According to a 2009 Harris poll, pro football was the favorite sport of 31 percent of those polled, with baseball getting 16 percent. (College football was third with 12.) But baseball has dropped 7 points in popularity since Harris first asked the question in 1985. In 1986, the NFL started using instant replay.

Gee, I wonder if that's a coincidence?


Bob Jones has requested you to contact them.

Name: Bob Jones

Comments: If you ever lived at 309 Central Ave. with the phone # HI4 7935 ...I have your baseball glove. It has your name on it and I did not want to pass up the chance that it might be yours.


Sorry, that's not my glove. But did you happen to find my hairline?

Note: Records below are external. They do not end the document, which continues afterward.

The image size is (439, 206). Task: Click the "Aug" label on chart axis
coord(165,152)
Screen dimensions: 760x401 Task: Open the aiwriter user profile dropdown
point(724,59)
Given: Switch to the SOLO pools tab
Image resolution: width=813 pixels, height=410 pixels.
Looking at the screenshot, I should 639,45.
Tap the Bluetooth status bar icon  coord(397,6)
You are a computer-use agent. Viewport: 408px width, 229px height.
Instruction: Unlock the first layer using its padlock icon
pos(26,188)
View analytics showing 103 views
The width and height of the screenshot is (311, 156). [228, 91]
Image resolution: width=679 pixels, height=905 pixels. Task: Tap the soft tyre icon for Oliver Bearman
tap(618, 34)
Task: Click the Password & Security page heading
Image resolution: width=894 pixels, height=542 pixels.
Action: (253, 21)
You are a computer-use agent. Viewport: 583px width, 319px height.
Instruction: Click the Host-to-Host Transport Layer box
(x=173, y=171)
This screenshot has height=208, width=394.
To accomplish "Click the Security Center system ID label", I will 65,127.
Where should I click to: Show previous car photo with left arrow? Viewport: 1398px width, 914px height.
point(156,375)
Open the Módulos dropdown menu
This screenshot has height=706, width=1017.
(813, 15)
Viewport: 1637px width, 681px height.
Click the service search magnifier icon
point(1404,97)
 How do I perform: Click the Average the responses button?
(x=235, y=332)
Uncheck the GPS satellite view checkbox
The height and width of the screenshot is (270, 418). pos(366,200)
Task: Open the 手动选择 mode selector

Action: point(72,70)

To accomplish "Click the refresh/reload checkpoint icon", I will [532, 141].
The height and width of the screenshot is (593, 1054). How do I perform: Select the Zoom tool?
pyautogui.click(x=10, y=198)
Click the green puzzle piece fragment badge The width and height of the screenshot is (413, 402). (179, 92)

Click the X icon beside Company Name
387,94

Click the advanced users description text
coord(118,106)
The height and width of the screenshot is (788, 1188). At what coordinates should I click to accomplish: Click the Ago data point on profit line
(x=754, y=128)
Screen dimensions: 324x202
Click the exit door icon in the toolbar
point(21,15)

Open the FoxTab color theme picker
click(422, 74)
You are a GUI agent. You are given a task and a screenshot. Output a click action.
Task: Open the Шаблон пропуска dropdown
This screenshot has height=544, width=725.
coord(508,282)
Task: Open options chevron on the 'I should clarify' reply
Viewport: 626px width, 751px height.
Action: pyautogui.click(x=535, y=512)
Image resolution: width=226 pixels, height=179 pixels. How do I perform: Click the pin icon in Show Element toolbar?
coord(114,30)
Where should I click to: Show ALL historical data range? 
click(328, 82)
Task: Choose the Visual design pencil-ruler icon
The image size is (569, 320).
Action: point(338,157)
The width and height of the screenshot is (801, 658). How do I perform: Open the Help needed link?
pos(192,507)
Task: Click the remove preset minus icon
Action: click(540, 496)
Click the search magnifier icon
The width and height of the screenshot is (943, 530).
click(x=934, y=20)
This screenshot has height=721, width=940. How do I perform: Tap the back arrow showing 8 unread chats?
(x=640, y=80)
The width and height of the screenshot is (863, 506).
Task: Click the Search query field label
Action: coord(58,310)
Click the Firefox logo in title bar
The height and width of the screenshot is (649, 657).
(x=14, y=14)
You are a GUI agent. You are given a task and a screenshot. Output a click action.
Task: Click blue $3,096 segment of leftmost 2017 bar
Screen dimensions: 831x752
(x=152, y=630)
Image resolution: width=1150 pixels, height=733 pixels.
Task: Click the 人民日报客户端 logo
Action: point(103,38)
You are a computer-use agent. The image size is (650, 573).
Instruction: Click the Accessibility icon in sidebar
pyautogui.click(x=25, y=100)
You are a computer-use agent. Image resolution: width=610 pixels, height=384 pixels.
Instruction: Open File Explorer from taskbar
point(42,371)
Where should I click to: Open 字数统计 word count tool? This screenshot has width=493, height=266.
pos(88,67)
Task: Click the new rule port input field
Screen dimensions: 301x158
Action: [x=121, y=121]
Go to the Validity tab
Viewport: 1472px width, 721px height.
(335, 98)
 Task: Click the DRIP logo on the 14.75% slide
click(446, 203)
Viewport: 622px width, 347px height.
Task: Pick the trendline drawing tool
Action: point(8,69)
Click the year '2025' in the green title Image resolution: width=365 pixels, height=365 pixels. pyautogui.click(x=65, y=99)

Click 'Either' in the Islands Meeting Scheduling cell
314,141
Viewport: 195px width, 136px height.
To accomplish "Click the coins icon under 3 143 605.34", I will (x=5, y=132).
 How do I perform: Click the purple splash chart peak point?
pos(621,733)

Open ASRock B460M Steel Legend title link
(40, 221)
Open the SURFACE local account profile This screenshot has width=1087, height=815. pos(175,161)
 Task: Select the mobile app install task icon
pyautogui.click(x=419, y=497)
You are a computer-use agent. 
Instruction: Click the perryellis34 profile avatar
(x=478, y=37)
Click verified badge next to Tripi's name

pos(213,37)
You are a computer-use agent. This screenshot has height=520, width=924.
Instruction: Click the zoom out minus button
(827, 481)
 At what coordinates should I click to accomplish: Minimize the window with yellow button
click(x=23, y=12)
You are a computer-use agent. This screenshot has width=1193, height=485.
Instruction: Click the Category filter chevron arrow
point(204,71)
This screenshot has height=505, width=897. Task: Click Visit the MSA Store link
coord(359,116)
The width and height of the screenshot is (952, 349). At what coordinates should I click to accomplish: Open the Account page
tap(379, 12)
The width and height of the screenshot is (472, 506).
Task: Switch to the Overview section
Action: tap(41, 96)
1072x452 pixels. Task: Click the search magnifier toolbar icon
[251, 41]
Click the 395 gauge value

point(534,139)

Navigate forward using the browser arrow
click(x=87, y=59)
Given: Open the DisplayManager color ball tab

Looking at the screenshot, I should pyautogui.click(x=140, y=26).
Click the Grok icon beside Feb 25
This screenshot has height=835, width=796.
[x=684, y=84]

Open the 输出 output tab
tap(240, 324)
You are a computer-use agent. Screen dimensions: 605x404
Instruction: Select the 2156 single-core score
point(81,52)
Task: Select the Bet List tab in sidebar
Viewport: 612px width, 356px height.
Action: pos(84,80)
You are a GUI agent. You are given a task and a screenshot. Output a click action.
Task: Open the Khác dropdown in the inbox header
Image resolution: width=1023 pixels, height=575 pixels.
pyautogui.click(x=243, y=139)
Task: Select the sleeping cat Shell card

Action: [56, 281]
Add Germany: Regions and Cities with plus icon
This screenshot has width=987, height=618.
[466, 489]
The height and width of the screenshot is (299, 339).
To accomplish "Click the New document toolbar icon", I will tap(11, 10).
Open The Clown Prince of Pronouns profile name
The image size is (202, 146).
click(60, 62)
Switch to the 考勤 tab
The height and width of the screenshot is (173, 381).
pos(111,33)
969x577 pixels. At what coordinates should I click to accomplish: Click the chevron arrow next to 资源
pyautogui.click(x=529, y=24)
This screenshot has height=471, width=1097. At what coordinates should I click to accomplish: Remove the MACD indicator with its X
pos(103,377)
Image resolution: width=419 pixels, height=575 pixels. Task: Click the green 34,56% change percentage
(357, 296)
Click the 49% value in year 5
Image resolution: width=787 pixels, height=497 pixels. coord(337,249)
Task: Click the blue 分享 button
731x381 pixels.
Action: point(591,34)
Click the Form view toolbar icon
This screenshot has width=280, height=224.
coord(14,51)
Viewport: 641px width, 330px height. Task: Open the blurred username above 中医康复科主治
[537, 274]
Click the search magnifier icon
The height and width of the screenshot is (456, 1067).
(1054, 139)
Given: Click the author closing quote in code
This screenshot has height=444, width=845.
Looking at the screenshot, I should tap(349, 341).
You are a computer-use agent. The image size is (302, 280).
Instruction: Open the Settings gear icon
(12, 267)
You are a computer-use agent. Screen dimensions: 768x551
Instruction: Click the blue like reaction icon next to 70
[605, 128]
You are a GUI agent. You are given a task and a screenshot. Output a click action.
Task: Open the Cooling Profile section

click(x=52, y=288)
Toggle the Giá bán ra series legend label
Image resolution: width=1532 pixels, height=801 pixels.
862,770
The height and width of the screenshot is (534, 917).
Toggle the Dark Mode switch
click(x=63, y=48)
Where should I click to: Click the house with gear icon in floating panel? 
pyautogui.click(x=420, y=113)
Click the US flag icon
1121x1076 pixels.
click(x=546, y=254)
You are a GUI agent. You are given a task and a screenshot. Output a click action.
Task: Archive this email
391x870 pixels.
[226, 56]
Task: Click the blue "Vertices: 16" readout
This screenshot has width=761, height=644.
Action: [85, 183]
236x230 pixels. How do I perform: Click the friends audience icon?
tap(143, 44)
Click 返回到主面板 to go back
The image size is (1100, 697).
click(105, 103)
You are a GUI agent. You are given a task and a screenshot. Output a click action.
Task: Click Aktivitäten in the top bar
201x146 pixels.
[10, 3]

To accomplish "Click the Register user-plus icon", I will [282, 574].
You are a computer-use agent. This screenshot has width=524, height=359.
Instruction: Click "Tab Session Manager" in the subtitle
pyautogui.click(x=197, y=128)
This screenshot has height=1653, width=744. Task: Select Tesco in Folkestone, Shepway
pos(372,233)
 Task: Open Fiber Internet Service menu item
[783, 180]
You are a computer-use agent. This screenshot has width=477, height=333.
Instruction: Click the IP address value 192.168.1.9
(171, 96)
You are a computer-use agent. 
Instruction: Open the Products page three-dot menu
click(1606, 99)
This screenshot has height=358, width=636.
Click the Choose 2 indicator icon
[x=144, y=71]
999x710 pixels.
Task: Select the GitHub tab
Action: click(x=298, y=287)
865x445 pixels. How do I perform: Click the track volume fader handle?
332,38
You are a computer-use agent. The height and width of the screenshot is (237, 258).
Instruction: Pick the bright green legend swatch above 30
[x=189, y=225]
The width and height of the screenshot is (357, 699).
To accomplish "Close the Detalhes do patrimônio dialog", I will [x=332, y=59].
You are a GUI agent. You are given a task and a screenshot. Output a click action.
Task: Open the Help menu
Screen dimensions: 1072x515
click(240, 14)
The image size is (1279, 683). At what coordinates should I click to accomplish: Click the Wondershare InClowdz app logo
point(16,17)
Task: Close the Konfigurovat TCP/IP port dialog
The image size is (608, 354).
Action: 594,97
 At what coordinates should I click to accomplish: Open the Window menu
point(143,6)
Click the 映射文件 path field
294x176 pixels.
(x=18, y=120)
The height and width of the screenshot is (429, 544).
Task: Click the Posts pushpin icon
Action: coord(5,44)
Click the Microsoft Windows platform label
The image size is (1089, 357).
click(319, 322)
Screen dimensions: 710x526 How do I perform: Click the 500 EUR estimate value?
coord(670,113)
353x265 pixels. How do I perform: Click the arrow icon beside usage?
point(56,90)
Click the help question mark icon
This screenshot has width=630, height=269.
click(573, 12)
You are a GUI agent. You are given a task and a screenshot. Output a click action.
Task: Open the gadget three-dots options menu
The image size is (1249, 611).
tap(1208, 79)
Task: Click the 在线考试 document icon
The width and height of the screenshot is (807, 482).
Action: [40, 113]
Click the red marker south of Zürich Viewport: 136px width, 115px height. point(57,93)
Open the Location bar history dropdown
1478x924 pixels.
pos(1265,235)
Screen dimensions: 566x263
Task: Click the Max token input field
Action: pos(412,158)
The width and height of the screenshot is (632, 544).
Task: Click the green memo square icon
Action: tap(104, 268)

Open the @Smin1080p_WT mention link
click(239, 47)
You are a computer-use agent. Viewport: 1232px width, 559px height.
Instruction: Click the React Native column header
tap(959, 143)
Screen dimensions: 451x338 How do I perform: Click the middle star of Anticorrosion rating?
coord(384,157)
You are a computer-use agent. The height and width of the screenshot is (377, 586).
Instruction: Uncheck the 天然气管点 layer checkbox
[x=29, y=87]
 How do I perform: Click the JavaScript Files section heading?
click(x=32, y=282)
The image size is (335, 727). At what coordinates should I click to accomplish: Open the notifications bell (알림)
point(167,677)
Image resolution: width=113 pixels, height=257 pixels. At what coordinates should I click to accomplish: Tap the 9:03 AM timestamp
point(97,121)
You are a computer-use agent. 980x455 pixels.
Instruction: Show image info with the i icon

Don't you think the Dolphins may have wanted to know the truth (about his mother's teenage past) in order to figure out the best way to deal with the attention and questions that are guaranteed to follow?

--Troy (Cleveland, Ohio)

The Dolphins may have wanted to know, but they're prohibited by federal law from asking. Just as if I'm interviewing you to work for me, I might want to know how old you are, what your sexual practices are and yes, even what your mom did for a living. But I can't. It's a violation of your civil rights. And with good reason. What somebody's mother did at age 16 is no indicator of how that person is going to be in life. It's insulting and it's wrong.

If you're getting ready to pay me $15 million or whatever a year, you can ask me whatever. If [Bryant] doesn't like getting asked about his past come work a crappy job for 10 dollars an hour and quit complaining.

--Mike (Tempe, AZ)

That's the problem. They're not asking him about his past. They're asking him about his mother's past. The irony of all this is the Dolphins and GM Jeff Ireland went out and acquired ex-Denver Broncos brat Brandon Marshall, who famously quit on his team and was generally more trouble than a preschooler with ADD. All Dez Bryant has done is show up late to a few meetings at Oklahoma State. Hypocrite much?


I was shocked to see that you made no mention of the Detroit Lions in your article about teams' draft picks going to the pro bowl, except to show that they were last! Dead last! Behind the browns you spent most of the article talking about. Honestly, I've lived in Michigan my entire life and i don't think i could name those four players to save my state citizenship.

--James Brown (East Jordan Michigan)

Sorry, I was trying to limit my comments to professional football.

"William Green, RB: 16th pick of the draft, 0 Pro Bowls. Now your server at Applebee's." Why are you ridiculing someone about his job?